As the Minister I'm sure will say in her response, not all road construction is being ended. But again, we look at the issue in isolation. A road review needs to be part of a transport review. A bus plan is especially important because a lack of a bus plan and adequate bus services means there is often no alternative to driving except moving from the area in which you currently live. Also bear in mind that buses drive on roads, and outside major urban areas, bus lanes are rare. Buses are also caught up in traffic jams and their timetables affected. I remember when the Labour Party policy was support for an integrated transport strategy. I'm not sure when that ended.

The weather and topography of Wales makes cycling and walking unviable for many journeys. A transport review only makes sense when combined with a local development plan and an economic development strategy. They all fit together. They cannot be treated in isolation. Get transportation wrong, make it difficult to live in an area, then you will suffer demographic depopulation. The elderly and poor left behind, the younger and more affluent leaving—this is a post-war reality for some of our Valleys communities and some of our rural communities. I do not want to make it worse.

Building a road is not a solution. Look at the M25. The M25 was very expensive—a major road encircling most of greater London, 117 miles of motorway. Although the M25 was popular during construction, it quickly became apparent there was insufficient traffic capacity. Because of the public inquiry, several junctions merely served local roads where office and retail developments were built, attracting even more traffic onto the M25 than it was designed for. The congestion has led to traffic management schemes and, since opening, the M25 has been widened progressively, particularly near Heathrow airport. Still, the problem persists. It has been described as Europe’s largest car park. The M25 problem is the M4 in south Wales—too many junctions too close together, local traffic uses it as a local relief road. The danger of building relief road bypasses is that developments cluster around them and junctions, and traffic substantially increases. You end up back where you were.

Of course, for some places, one bypass is not enough. As many Members note, the A40 passes to the north of Llandeilo, passing the north side of the National Trust-owned Dinefwr Park estate before continuing to Carmarthen. This is not just any road, it's the A40, one of the major roads in Wales. But we're going to have a second Llandeilo bypass now, or there are plans for a second Llandeilo bypass. So, Llandeilo gets a southern bypass to go with its northern bypass. Whilst many parts of Wales that need new roads get left behind, Llandeilo gets two. It also has a regular bus service and is on the Heart of Wales line, and it's got access to both Swansea and Glangwili hospital in Carmarthen.

Of course, as Mabon ap Gwynfor just said, there's a village on Meirionnydd's coast called Llanbedr.
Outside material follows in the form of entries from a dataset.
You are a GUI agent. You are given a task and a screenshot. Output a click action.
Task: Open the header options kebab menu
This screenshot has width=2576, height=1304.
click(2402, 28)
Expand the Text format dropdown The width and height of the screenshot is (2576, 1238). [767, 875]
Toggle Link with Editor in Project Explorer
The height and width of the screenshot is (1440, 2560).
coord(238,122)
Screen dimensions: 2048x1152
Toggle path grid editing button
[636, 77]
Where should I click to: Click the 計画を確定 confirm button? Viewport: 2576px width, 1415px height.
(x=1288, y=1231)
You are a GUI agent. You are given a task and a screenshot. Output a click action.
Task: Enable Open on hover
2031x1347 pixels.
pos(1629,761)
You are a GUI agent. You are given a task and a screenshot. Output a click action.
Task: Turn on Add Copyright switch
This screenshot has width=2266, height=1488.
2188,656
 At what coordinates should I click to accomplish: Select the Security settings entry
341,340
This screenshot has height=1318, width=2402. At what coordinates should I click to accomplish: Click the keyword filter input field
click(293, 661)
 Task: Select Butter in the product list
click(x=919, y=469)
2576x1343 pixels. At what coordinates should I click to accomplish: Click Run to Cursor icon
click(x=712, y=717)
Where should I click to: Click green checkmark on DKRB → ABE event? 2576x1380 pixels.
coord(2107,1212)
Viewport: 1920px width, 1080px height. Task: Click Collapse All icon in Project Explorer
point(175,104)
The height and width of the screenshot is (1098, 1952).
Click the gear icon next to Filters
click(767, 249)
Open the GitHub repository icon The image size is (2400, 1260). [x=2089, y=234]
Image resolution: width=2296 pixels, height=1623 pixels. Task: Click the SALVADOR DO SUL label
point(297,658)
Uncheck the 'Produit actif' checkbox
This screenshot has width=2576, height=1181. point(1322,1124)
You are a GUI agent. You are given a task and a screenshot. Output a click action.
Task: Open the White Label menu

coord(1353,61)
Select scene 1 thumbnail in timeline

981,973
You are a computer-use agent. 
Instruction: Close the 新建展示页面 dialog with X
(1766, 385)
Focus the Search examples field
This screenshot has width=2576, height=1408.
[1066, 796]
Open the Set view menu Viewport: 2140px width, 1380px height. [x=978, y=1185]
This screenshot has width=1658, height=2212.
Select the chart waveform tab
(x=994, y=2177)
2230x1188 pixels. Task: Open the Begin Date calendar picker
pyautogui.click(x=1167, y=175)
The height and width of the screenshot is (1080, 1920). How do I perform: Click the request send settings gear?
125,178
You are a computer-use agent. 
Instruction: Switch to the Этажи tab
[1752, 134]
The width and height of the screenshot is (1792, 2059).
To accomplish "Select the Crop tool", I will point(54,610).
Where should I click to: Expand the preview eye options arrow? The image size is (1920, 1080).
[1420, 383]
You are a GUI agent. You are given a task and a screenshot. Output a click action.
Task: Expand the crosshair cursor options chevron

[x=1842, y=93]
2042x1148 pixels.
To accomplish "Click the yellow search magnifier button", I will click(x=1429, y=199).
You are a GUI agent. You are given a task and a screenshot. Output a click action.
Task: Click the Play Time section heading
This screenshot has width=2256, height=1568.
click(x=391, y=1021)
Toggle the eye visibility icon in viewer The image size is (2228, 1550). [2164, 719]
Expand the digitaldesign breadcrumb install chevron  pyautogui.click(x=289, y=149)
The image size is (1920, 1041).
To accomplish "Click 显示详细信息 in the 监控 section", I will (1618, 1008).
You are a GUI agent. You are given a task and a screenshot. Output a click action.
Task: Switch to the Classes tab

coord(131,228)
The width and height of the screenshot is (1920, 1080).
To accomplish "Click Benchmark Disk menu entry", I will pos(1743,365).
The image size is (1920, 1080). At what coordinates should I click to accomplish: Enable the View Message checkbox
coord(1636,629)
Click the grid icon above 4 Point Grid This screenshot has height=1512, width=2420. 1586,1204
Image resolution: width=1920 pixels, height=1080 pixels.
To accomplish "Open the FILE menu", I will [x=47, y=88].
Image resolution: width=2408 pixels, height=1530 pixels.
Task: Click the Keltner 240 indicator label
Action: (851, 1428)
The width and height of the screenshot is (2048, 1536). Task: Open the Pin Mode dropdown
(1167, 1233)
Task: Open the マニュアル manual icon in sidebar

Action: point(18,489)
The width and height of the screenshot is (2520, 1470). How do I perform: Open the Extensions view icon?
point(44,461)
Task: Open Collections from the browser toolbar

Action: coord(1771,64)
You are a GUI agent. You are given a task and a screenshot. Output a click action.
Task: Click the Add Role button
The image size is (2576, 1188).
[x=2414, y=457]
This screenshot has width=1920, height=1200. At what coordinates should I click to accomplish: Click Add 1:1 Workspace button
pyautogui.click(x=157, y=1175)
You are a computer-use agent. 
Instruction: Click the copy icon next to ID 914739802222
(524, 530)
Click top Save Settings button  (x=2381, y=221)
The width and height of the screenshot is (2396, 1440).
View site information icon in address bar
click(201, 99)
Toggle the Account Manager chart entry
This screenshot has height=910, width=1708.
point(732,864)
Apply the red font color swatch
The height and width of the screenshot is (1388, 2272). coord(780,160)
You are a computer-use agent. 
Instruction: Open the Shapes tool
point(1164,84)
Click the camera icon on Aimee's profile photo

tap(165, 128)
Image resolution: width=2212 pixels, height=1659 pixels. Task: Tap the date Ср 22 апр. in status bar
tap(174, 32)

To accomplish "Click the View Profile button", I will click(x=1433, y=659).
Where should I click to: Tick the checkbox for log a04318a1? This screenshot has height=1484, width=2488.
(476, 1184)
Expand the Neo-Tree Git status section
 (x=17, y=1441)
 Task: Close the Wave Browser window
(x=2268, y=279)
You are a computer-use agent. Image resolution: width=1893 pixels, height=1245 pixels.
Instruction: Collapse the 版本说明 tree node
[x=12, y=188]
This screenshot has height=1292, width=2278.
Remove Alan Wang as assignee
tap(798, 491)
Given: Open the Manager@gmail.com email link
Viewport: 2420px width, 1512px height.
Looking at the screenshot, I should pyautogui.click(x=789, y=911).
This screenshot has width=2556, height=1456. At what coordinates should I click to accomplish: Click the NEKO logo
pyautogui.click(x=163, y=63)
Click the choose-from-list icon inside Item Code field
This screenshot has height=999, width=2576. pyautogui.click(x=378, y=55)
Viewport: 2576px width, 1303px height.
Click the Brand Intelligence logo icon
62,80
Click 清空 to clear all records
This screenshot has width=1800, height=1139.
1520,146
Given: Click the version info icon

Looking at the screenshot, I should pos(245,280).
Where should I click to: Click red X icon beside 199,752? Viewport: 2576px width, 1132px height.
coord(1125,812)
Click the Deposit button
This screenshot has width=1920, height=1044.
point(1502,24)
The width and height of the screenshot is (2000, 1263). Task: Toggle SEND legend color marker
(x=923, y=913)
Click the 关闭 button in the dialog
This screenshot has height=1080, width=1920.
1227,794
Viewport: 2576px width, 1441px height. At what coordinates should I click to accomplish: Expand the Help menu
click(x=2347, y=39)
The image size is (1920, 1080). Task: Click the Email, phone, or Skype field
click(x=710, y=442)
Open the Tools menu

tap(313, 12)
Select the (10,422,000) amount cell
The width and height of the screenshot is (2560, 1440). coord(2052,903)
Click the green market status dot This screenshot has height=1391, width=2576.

The Welsh Government has pulled the plug, following advice from a committee it chose of transport and climate experts. Calls for the one-mile Llanbedr access road date back decades. It was hoped that the road would cut traffic through the Snowdonia village by 90 per cent. It has been directly contributing to increased traffic. Llanbedr has a train every four hours; not certainly a Heart of Wales line amount. For Ysbyty Gwynedd, there is no bus route, and that is the local hospital.

I hope—although I don't expect—the Minister can explain why building a road in northern Meirionnydd causes an increase in traffic and pollution, while the second Llandeilo bypass does not.